The 8.6 km long Somport Road Tunnel was opened on 7 February 2003, at a cost of €160 million to Spain and €91.5 million for France. The building of the road tunnel was controversial, particularly in France, with those opposing it claiming that it would effectively destroy the natural beauty of the Aspe Valley (Vallée d'Aspe), preferring full reopening of the Pau-Canfranc rail line. A group of protesters permanently squatted at the abandoned railway station near Cette-Eygun, at the foot of the pass on the French side. Among them was the charismatic Eric Pététin, who had waged a protracted legal campaign against the authorities, causing delay in the tunnel's construction.

By 1998 protesters were resorting to non-violent direct action, when construction was well under way. Their mascot was the rare Pyrenean Brown Bear, allegedly still to be found in the valley, but close to extinction, and alleged further threatened by the tunnel project. The last protesters were finally evicted in October 2005, some 20 years after campaigning against the tunnel had begun.
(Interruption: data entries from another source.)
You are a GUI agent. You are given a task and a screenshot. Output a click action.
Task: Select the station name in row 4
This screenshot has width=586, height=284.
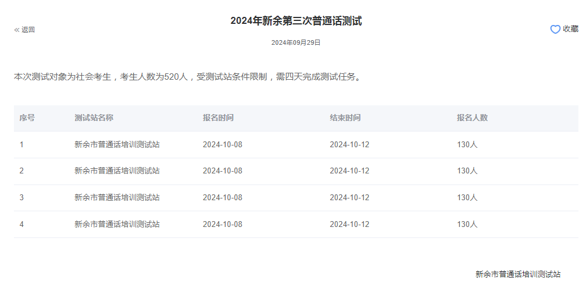click(x=117, y=224)
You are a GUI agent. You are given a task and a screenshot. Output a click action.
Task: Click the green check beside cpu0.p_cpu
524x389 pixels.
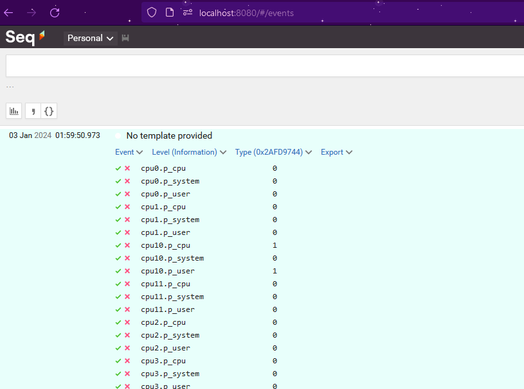118,168
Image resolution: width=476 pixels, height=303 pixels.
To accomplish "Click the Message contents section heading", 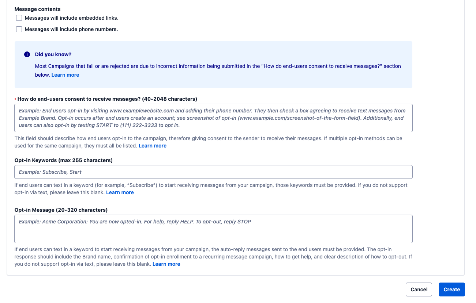I will (x=37, y=9).
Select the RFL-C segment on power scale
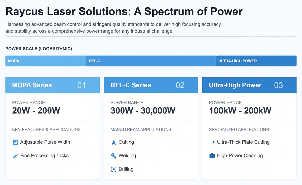This screenshot has height=185, width=302. pyautogui.click(x=151, y=61)
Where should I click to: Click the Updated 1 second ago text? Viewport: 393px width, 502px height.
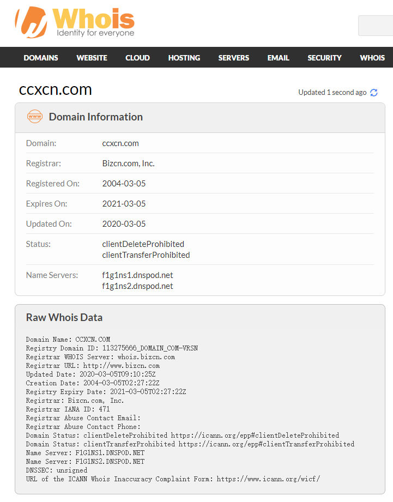click(332, 93)
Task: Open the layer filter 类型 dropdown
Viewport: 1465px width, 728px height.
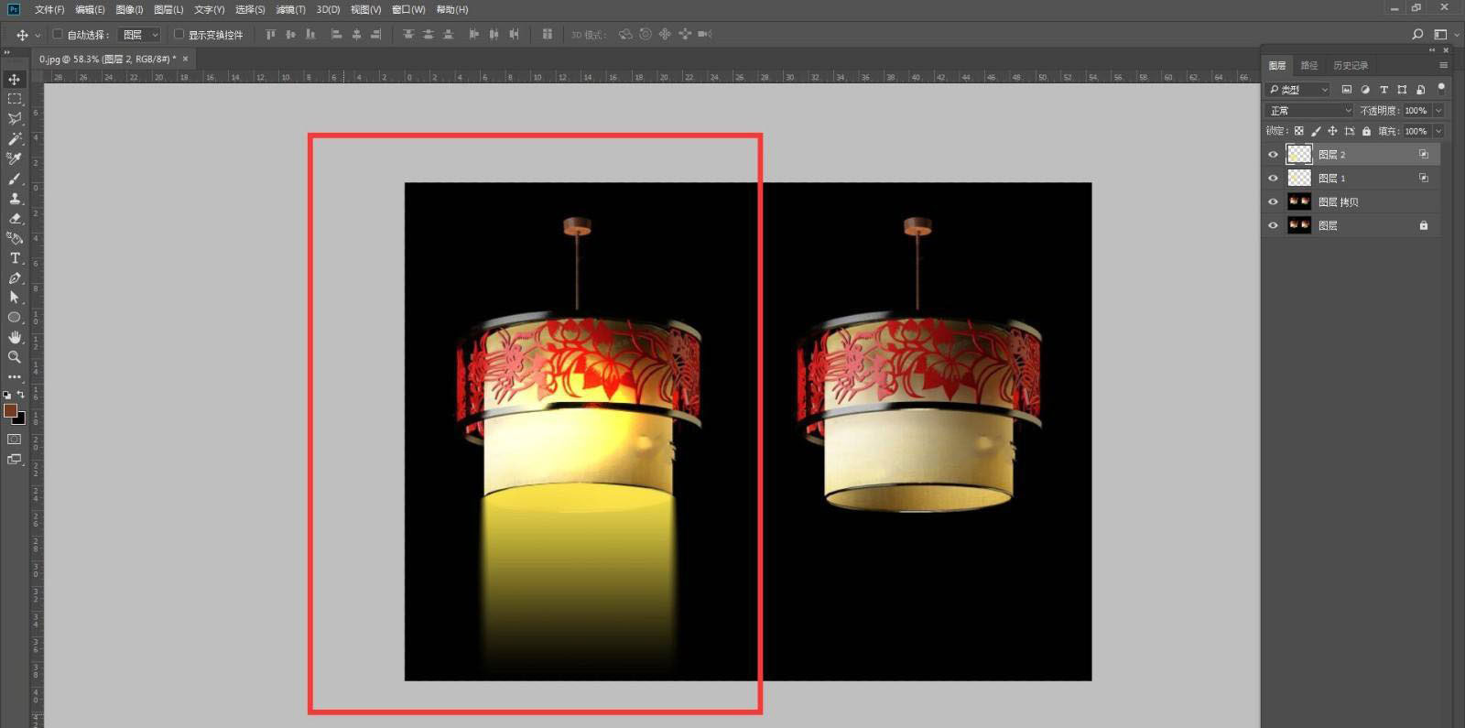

On 3 June 2003 French deputy Jean Lassalle interrupted the French National Assembly by singing the "love song" Se Canto, protesting against Minister of the Interior Nicolas Sarkozy's announcement of the moving of 23 gendarmes guarding the Somport Road Tunnel to the town of Oloron-Sainte-Marie from neighbouring Urdos, where Sarkozy commented that their wives had probably been "bored". Lassalle viewed this as offensive to the residents of Urdos.

In October 2020, Spain and France announced to investigate the reopening of the railway tunnel, co-financed by the European Union’s Connecting Europe Facility (CEF).

==Sports==
There is a cross-country ski trail that goes 35 km around the pass, shared by Spain and France. Part of the route belongs to the Spanish ski resort of Candanchú.